=== Task ===
Where does the word "will" occur in the data below? Copy each line that holds it.

= = = = =

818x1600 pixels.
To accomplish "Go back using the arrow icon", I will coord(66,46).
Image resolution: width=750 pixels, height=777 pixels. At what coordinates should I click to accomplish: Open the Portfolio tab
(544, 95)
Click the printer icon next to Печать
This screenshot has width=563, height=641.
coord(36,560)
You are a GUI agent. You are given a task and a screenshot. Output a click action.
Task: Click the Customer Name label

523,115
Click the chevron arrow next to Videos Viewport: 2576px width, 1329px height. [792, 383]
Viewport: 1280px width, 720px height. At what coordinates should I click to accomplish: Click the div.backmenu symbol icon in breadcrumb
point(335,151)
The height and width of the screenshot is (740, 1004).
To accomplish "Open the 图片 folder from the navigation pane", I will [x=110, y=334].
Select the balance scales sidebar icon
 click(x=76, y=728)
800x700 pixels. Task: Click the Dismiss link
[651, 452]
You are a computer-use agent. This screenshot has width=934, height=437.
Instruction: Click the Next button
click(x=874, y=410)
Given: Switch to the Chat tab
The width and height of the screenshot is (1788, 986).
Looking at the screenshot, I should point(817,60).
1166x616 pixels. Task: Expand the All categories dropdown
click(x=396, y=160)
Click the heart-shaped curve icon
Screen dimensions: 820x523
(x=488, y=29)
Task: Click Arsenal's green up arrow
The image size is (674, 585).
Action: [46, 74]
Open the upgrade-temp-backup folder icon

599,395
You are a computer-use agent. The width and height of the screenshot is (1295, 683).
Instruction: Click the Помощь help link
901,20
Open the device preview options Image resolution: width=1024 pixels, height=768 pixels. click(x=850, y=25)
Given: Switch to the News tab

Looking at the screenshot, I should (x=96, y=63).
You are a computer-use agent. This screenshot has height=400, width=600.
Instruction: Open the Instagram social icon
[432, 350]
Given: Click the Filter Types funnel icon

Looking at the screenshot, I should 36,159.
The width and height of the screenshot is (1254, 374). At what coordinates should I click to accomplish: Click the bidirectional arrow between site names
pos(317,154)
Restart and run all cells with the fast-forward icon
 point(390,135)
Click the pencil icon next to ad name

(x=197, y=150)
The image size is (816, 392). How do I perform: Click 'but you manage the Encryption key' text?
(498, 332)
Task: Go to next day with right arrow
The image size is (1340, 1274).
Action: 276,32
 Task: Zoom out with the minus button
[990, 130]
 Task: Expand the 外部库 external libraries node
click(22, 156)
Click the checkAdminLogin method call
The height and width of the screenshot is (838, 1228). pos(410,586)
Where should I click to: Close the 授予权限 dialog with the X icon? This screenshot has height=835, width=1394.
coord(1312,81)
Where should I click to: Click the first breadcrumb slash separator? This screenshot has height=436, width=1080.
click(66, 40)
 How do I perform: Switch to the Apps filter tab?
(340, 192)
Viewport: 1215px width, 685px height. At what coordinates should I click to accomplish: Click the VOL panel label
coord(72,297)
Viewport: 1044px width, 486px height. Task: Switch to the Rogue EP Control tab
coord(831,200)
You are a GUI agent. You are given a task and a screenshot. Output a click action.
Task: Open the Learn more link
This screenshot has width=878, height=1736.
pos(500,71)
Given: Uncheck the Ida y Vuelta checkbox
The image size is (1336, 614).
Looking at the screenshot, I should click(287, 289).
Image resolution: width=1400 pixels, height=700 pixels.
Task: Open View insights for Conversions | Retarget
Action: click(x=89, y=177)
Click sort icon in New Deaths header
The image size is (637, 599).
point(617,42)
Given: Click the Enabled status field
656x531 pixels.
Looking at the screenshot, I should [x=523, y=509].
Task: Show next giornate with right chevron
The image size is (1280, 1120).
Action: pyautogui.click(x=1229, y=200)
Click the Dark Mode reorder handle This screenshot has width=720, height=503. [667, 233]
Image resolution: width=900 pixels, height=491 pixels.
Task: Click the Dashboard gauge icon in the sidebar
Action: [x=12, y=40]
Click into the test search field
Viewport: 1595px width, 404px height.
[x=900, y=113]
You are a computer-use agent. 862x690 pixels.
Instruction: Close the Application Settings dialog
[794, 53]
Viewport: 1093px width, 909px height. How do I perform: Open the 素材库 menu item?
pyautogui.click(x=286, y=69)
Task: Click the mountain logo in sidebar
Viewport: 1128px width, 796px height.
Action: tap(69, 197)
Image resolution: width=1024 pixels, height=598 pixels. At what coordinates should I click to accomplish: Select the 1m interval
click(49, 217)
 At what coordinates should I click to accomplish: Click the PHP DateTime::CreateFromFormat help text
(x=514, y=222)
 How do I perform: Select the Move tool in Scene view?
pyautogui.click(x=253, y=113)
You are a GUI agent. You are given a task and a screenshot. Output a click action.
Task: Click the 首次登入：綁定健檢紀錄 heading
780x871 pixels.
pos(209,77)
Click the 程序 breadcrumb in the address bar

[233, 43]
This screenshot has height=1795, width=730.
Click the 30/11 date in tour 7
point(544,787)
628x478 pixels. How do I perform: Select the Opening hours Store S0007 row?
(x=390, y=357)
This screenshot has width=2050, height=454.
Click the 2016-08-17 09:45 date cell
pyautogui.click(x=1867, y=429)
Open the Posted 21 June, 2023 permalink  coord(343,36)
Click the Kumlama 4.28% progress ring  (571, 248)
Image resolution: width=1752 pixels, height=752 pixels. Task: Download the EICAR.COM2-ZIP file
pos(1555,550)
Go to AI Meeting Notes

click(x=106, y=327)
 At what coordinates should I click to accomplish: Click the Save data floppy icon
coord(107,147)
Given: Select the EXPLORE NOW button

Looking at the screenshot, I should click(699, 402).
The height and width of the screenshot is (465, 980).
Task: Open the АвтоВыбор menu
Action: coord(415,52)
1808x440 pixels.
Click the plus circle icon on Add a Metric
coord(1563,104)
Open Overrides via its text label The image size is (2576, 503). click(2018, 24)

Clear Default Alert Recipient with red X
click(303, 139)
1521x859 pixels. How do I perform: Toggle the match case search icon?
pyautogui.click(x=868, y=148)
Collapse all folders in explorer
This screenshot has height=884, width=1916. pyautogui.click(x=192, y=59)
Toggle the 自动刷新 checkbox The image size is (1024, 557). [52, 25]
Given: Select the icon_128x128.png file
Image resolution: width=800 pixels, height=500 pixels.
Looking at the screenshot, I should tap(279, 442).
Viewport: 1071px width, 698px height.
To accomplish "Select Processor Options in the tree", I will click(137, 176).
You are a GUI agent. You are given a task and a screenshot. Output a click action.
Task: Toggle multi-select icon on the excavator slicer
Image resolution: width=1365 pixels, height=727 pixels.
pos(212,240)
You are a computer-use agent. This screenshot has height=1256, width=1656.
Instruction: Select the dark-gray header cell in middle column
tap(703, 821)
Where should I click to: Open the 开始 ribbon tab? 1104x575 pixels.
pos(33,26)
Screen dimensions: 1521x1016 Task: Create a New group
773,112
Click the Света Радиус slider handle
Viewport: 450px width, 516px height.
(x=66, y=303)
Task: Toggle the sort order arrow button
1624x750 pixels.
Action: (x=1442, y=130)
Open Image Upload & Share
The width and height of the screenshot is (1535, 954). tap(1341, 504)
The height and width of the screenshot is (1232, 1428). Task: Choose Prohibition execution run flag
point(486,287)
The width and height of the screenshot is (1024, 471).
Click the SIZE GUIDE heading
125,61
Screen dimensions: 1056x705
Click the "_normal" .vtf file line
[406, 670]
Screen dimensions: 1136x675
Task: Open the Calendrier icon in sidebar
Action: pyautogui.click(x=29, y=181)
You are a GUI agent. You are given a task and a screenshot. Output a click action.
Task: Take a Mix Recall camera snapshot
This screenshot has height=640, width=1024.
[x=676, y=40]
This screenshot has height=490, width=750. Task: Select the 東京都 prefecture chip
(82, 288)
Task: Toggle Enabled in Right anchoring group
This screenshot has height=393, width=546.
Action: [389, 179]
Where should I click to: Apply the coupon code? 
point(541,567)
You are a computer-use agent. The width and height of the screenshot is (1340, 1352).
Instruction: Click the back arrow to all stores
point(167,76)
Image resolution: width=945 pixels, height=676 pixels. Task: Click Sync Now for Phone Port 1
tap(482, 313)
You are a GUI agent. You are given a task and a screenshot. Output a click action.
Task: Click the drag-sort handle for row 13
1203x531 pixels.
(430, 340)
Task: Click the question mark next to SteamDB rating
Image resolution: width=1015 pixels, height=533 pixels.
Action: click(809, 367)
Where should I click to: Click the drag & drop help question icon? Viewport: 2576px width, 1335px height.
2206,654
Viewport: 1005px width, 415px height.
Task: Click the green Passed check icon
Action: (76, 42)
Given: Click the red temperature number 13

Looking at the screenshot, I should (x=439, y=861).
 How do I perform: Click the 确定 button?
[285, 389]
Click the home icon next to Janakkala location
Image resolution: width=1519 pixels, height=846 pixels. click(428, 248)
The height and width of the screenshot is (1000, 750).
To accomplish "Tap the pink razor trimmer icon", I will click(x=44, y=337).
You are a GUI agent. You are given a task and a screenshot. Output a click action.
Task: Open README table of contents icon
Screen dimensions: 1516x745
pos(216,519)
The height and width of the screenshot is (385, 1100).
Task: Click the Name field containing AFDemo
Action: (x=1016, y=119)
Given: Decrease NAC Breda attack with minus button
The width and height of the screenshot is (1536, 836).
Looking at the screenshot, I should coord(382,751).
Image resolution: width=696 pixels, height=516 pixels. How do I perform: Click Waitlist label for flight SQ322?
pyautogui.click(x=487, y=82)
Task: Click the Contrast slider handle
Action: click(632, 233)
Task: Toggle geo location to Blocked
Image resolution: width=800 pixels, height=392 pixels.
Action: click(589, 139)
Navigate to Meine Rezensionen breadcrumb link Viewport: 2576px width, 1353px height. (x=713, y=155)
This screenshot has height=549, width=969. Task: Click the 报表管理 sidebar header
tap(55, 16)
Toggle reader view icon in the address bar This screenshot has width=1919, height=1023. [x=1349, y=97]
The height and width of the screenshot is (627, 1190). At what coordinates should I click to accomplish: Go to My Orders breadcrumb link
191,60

= = = = =

=== Your solution ===
To accomplish "Go back using the arrow icon", I will coord(66,46).
To accomplish "Open the 图片 folder from the navigation pane", I will [x=110, y=334].
To accomplish "Select Processor Options in the tree", I will click(137, 176).
To accomplish "Tap the pink razor trimmer icon", I will click(x=44, y=337).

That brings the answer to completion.